Recorded data.
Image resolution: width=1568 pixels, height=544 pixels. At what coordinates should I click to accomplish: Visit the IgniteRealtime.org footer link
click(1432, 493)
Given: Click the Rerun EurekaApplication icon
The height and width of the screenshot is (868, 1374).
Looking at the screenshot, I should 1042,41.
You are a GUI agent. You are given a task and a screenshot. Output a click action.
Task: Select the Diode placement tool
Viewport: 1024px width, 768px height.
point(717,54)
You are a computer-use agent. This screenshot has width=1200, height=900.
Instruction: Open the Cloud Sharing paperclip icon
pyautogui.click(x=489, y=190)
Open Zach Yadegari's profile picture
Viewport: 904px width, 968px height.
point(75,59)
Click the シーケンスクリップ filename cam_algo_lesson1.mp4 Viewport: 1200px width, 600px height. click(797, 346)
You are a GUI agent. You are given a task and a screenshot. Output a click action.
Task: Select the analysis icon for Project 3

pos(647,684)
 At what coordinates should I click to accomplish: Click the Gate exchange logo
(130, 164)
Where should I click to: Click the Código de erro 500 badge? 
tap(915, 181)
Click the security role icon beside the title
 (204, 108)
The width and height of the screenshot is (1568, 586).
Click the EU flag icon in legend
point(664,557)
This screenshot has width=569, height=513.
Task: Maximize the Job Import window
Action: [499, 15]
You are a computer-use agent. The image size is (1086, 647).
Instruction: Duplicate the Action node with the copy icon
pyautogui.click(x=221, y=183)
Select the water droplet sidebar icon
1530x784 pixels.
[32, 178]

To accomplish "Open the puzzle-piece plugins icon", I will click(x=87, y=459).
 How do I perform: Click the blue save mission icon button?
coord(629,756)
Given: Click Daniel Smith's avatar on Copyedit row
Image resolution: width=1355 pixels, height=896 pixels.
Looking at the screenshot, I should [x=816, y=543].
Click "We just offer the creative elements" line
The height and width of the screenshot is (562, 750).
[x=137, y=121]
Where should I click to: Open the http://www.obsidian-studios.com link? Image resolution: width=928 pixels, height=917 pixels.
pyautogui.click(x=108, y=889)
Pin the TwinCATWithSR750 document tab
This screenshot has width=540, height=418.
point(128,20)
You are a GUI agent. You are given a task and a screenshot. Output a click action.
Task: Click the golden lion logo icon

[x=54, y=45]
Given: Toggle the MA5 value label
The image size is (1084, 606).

SET EXERCISE.
Turn the entries, starting at the beginning and ending at the line containing "point(717,54)", into a two-column CSV with the columns entry_text and answer. Write one row per entry, quote every field, and replace line breaks with spaces.

RESULT.
entry_text,answer
"Image resolution: width=1568 pixels, height=544 pixels. At what coordinates should I click to accomplish: Visit the IgniteRealtime.org footer link","click(1432, 493)"
"Given: Click the Rerun EurekaApplication icon The height and width of the screenshot is (868, 1374).","Looking at the screenshot, I should 1042,41."
"You are a GUI agent. You are given a task and a screenshot. Output a click action. Task: Select the Diode placement tool Viewport: 1024px width, 768px height.","point(717,54)"